**Task prompt**
All records, minus the pictures: write them out exactly.
-------- Records for the exercise --------
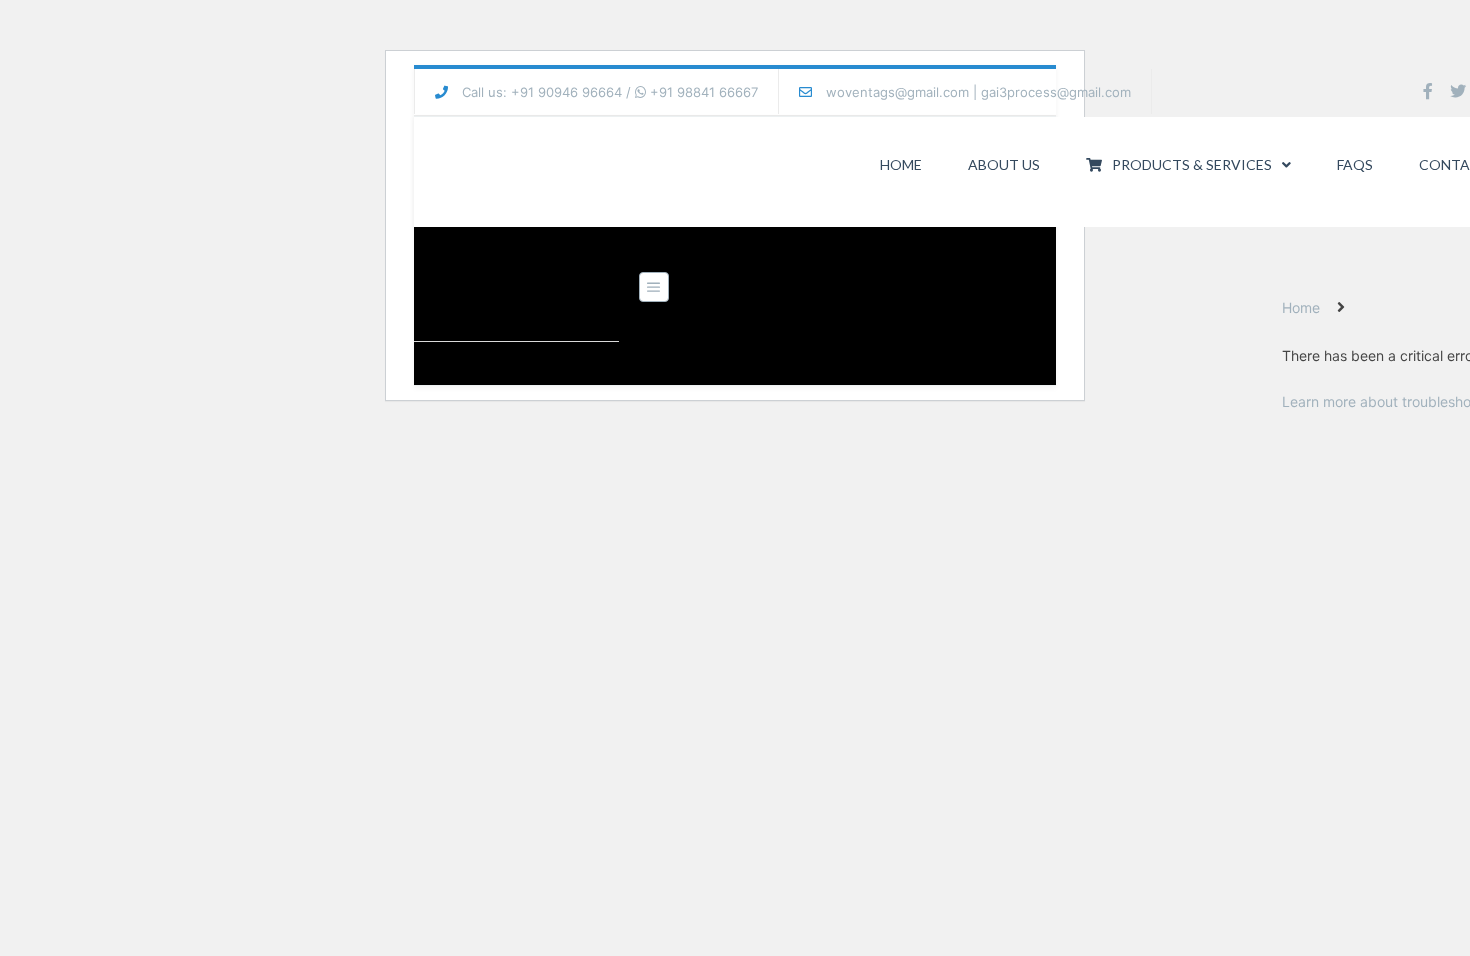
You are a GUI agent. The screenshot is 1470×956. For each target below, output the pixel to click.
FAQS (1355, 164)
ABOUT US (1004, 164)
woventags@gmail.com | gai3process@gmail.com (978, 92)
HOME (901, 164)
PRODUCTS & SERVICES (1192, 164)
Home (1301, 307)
--------
**Finished exercise**
You are a GUI agent. The screenshot is 1470×956. For each target below, output the pixel to click.
FAQS (1355, 164)
ABOUT US (1004, 164)
woventags@gmail.com | gai3process@gmail.com (978, 92)
HOME (901, 164)
PRODUCTS & SERVICES (1192, 164)
Home (1301, 307)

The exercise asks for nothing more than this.